טכניון מכון טכנולוגי לישראל
הטכניון מכון טכנולוגי לישראל - בית הספר ללימודי מוסמכים  
M.Sc Thesis
M.Sc StudentNoam Kremen
SubjectPredicting Protein Function Based on the Local Differential
Geometric Properties of its Molecular Surface
DepartmentDepartment of Biology
Supervisor Full Professor Mandel-Gutfreun Yael
Full Thesis textFull thesis text - English Version


Abstract

The ability to sequence entire genomes has revolutionized biology. And yet, as more genomic sequence data is accumulated, new questions arise  regarding  the function of genes in the genomes and the mechanism by which the genes and their protein products work, reemphasizing the great need for efficient methods for functional annotation of genes and proteins. Owing to a number of crystallography-focused scientific initiatives,  to-date there are more than 100,000 protein and nucleic acid structures stored in the Protein Data Bank (PDB) providing insight into the three dimensional arrangement of these molecules and their cellular  function .

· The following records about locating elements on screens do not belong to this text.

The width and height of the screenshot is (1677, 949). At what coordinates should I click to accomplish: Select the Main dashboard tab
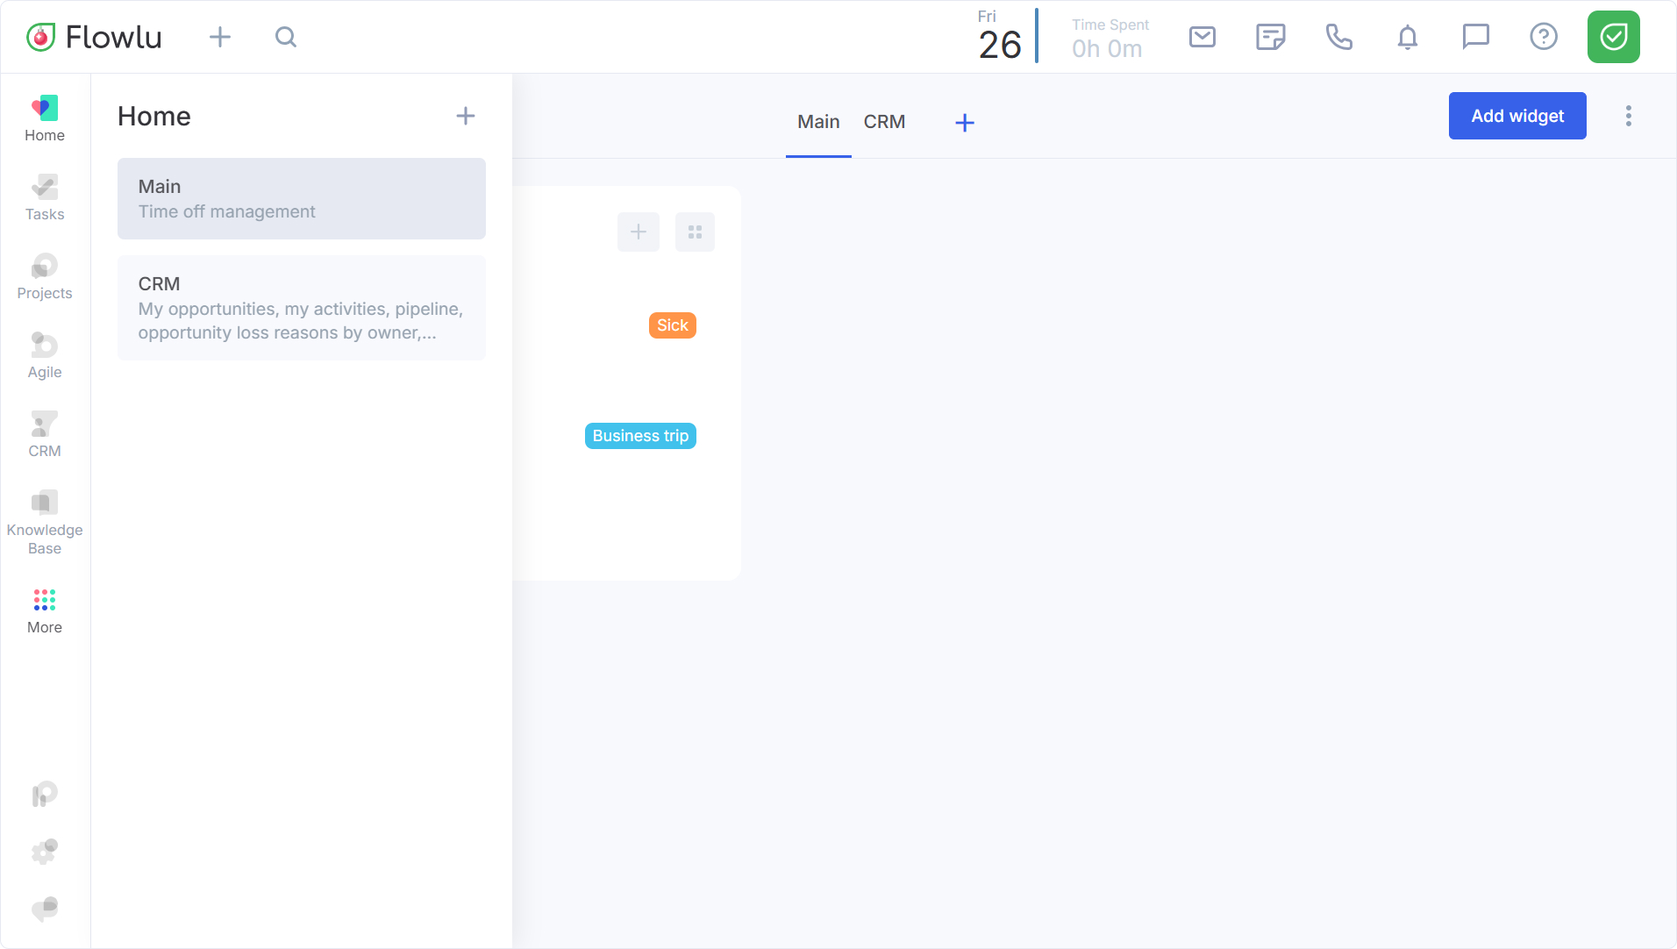coord(818,122)
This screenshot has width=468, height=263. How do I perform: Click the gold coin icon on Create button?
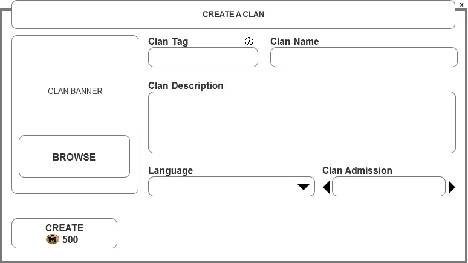coord(53,239)
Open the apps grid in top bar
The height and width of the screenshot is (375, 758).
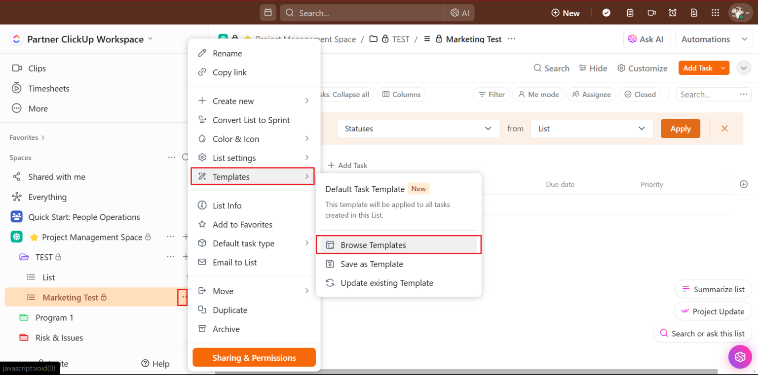coord(715,12)
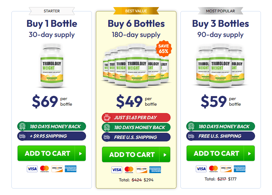Click ADD TO CART for Buy 1 Bottle
The image size is (272, 195).
click(52, 153)
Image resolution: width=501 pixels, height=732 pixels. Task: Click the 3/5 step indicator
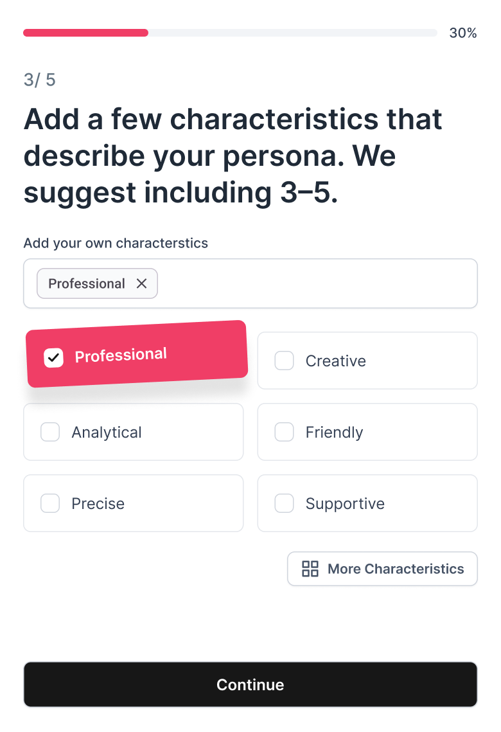[40, 80]
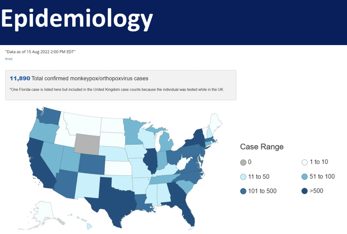
Task: Click the Epidemiology slide heading
Action: (77, 19)
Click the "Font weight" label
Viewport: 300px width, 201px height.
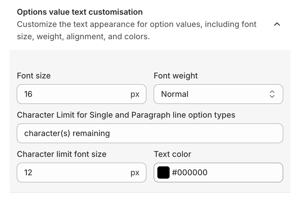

While structure-similarity (homology) based methods have been the most commonly used approaches  for annotating  new protein structures, as the number of structures grew, so did the fraction of proteins that had no previously annotated structural homologues. As these structures lack both sequence and structure similarity to any previously discovered protein, methods that do not rely on homology are required for their function annotation. This thesis introduces a structural based approach for functional annotation of proteins which does not rely on homology.  By analyzing the curvature of the protein’s surface we aim to create a new way to describe functional similarity, without relying neither on sequence nor on the secondary or tertiary structural similarity of the proteins.  Specifically, we calculate the curvature of the proteins’ molecular surface and show that the curvature’s distribution has no strong correlation to the protein’s three-dimensional fold. Finally we have succeeded to train a machine learning algorithm to distinguish between nucleic-acid binding proteins to protein binding proteins. Moreover when concentrating on DNA binding proteins we could accurately distinguish between regulatory DNA binding proteins and DNA binding proteins which have an enzymatic activity. Overall this work demonstrates that geometric features of the protein surface can help annotate protein function without relying on known evolutionary relationship, thus enabling the functional annotation of completely novel proteins given their three dimensional structure.